Using Language Models to Classify Innovation and Extract Structured Information about Product Innovation from Unstructured News Stories

Report
Authors:Kattampallil, Neil, PV-BII SDADUniversity of Virginia ORCID icon orcid.org/0000-0002-4092-1897Ratcliff, Nathaniel, PV-BII SDADPV-BII SDAD Korkmaz, Gizem, PV-BII SDADPV-BII SDAD Wang, Alan, PV-BII-Biocomplexity InitiativeUniversity of Virginia ORCID icon orcid.org/0000-0001-6926-4336Zhou, Steve, PV-BII-Biocomplexity InitiativeUniversity of Virginia Anderson, Gary NSF Jankowski, John
Abstract:

Innovation, the availability and usage of novel products and business practices, is central to improving living standards.
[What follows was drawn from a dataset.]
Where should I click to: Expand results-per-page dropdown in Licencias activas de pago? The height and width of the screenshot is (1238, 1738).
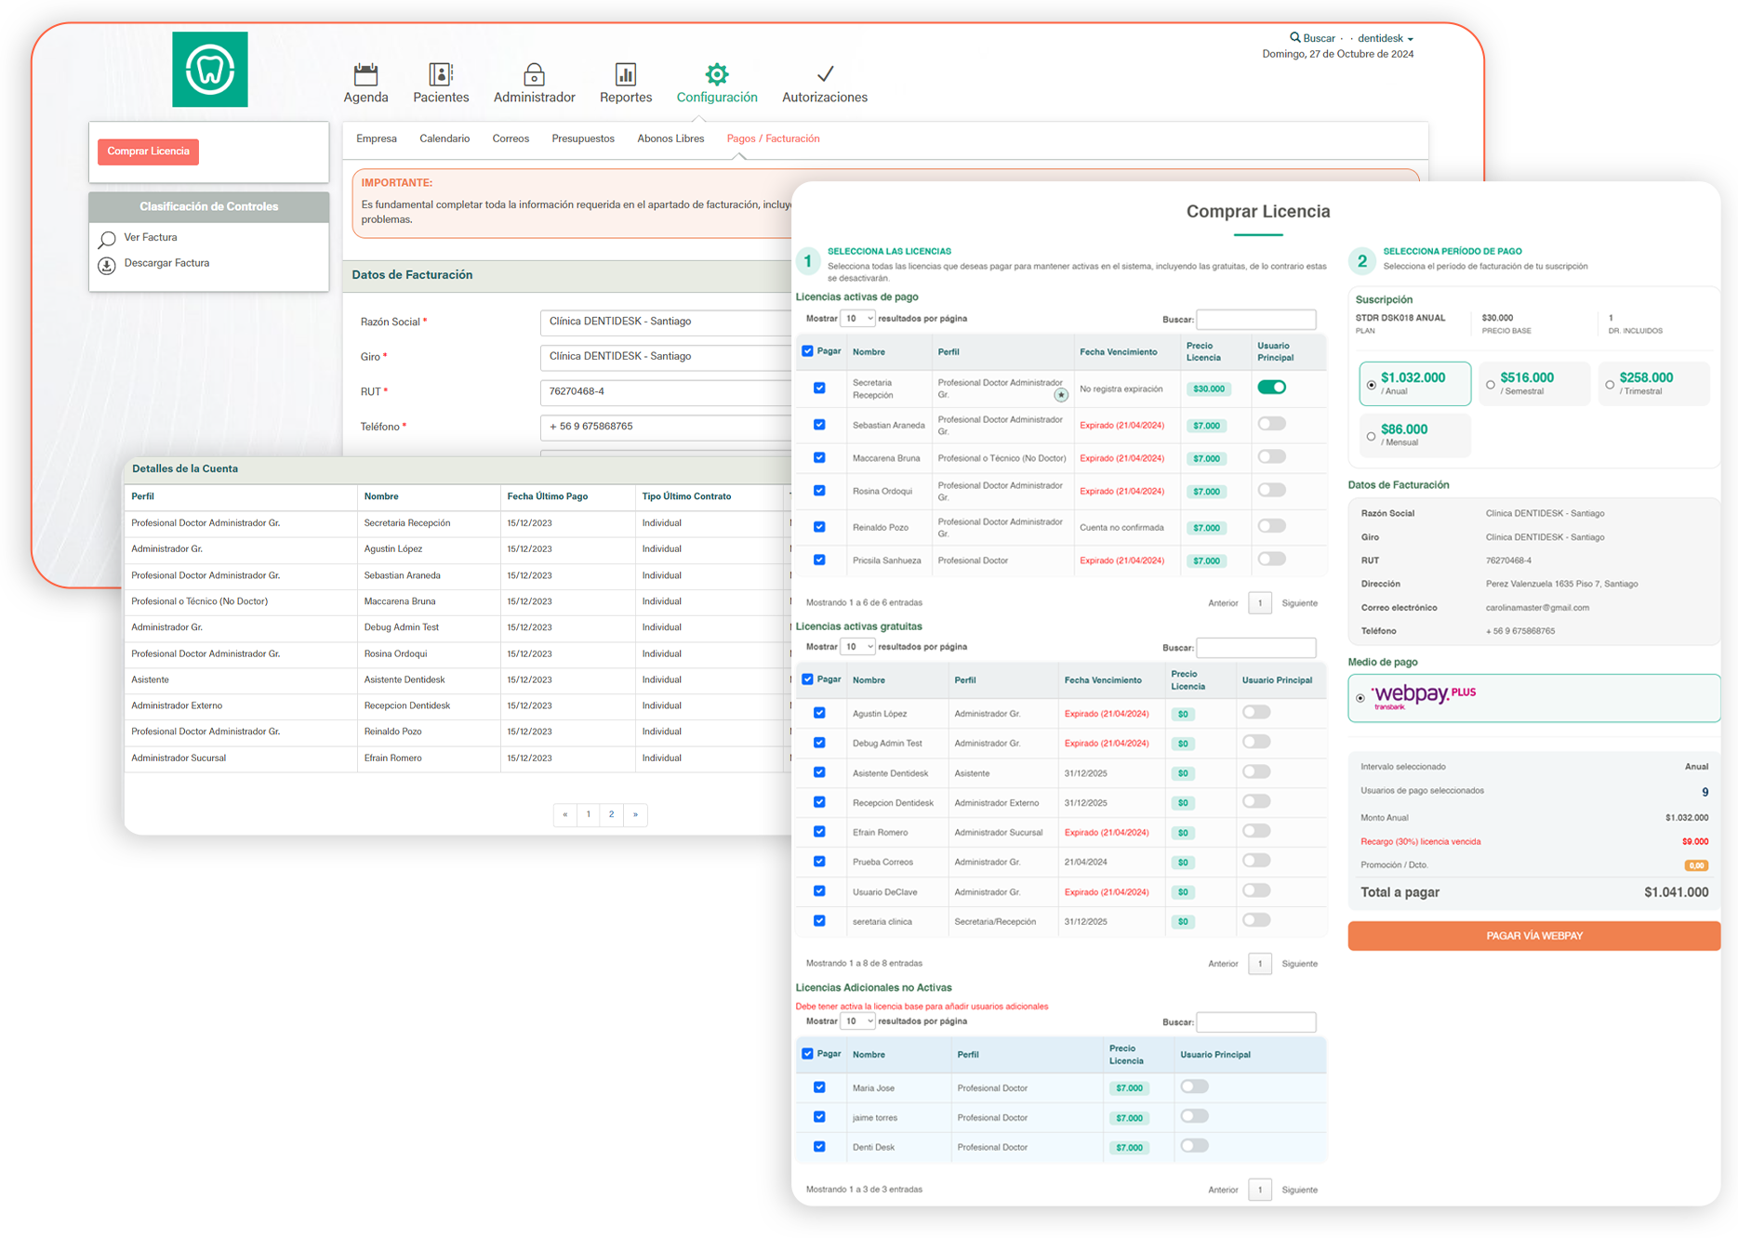(857, 319)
Policymakers, in part, rely on survey-based measures of innovation to design, develop, and implement policies to promote innovation. In the U.S., the National Center for Science and Engineering Statistics (NCSES) measures innovation through nationally representative surveys of businesses, such as the Annual Business Survey (ABS). To reduce respondent fatigue and to provide more timely information, statistical organizations are interested in exploring non-traditional methods for measuring innovation to supplement existing data.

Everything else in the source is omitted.